Once hailed and admired throughout the world as the champion of moderate Islam, Erdogan’s ambitions have gotten the better of him, earning him many enemies over the past few years

Some officials at the EU are of the view that the Turkish issue has occupied them for far too long, and that it should be put aside in favor of applications from other countries such as Albania, Serbia, Macedonia and Bosnia.

Smarting from Macron’s rebuttal, Erdogan has taken the opportunity to cuddle up closer to Russian President Vladimir Putin, knowing that by doing so he irks other NATO member states.
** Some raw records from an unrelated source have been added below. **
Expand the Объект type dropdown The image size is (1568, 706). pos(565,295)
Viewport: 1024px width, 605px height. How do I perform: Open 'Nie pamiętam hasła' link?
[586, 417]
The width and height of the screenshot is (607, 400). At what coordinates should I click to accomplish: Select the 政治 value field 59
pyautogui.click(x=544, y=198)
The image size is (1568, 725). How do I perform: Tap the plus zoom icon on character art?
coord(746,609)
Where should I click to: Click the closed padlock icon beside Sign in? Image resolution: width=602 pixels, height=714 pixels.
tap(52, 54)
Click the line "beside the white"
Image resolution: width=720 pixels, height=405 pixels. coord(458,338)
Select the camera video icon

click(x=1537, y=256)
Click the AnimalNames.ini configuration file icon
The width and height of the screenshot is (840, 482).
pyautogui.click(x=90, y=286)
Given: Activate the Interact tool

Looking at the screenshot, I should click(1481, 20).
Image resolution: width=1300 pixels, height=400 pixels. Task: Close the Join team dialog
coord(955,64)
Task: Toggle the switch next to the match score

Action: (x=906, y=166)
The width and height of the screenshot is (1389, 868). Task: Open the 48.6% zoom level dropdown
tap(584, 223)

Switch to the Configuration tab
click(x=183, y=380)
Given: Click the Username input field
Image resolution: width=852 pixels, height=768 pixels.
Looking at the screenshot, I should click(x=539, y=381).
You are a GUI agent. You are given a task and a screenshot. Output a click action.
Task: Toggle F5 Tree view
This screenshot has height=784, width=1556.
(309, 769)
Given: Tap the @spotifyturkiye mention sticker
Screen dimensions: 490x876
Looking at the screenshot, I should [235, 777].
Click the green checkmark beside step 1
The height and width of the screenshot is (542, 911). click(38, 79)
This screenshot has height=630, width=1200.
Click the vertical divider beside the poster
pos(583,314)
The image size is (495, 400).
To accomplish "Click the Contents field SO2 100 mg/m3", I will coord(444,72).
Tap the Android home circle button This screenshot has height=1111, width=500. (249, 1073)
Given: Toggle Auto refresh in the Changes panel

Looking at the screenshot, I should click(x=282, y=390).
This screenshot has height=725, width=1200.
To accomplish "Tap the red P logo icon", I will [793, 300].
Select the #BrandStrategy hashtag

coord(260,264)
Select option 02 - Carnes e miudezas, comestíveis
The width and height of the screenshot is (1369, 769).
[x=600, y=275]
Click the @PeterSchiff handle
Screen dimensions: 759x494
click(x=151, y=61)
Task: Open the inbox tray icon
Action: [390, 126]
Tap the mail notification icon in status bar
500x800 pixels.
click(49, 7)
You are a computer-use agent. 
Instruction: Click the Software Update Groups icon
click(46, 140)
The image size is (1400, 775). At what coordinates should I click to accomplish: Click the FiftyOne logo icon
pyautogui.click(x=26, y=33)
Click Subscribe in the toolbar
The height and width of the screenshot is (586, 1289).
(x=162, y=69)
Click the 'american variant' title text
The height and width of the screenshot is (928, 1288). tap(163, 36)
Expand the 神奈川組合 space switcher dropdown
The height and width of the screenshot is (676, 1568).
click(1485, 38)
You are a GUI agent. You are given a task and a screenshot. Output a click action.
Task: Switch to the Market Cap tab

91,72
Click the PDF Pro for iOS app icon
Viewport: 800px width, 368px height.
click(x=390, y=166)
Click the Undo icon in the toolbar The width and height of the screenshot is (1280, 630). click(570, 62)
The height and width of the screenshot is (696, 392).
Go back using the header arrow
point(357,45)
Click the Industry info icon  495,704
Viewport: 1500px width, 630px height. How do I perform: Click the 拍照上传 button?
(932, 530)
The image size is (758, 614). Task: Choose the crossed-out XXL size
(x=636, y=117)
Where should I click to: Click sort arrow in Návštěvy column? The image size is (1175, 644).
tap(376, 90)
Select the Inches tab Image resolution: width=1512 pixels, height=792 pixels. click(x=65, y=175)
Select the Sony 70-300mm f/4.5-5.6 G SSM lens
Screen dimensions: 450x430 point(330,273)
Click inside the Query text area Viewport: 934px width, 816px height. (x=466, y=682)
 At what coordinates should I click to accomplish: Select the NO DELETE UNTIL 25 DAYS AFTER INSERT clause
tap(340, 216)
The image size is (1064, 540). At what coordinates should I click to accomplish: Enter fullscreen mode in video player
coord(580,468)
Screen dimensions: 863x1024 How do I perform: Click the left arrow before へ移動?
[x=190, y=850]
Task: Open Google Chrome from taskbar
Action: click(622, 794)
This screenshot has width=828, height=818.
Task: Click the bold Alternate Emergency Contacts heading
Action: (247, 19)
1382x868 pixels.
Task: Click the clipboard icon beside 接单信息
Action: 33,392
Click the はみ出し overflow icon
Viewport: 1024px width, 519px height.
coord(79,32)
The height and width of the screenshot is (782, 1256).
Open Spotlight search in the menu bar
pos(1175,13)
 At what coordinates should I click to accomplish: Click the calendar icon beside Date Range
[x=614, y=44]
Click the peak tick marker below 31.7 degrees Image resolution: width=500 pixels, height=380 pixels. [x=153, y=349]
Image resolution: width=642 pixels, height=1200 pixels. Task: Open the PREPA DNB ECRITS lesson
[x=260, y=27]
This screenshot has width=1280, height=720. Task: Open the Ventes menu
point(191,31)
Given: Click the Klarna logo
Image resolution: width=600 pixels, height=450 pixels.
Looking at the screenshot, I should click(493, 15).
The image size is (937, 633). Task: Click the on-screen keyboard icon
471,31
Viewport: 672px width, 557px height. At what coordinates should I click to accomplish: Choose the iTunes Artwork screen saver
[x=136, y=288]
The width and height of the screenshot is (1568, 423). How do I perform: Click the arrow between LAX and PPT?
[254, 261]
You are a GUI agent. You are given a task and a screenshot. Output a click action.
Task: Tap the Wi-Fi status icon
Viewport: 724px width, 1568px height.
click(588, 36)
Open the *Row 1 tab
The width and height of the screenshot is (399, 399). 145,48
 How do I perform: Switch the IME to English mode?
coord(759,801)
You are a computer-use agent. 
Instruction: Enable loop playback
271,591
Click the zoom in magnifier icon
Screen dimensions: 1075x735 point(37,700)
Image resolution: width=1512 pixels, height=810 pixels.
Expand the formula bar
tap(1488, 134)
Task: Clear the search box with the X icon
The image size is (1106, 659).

The Turkish leader is already furious with the United States, not least over Donald Trump’s support for  Syrian and Iraqi Kurds, who hope to create a Kurdish enclave on his borders with Syria.

Not only has Trump ignored Erdogan’s plea to stop arming the Kurds, but plans are underway to increase membership of the Syrian Democratic Forces, an all-Kurdish army, from 35,000 to 40,000. Putin, meanwhile, has been largely accommodating – he has let Erdogan’s forces march deep into Syrian territory to prevent towns from being overrun by the Kurds, and has agreed not to invite any Kurdish figures remotely associated with the PKK to Syrian peace talks in Sochi later this month – a personal favor to Erdogan, no doubt.

In April, the EU will rule on whether or not Turkey fits the Copenhagen Criteria. If the report is negative, which is highly probable, the way will be paved for a firm, strategic, and potentially fiendish Turkish-Russian alliance — one that might last for a very long time.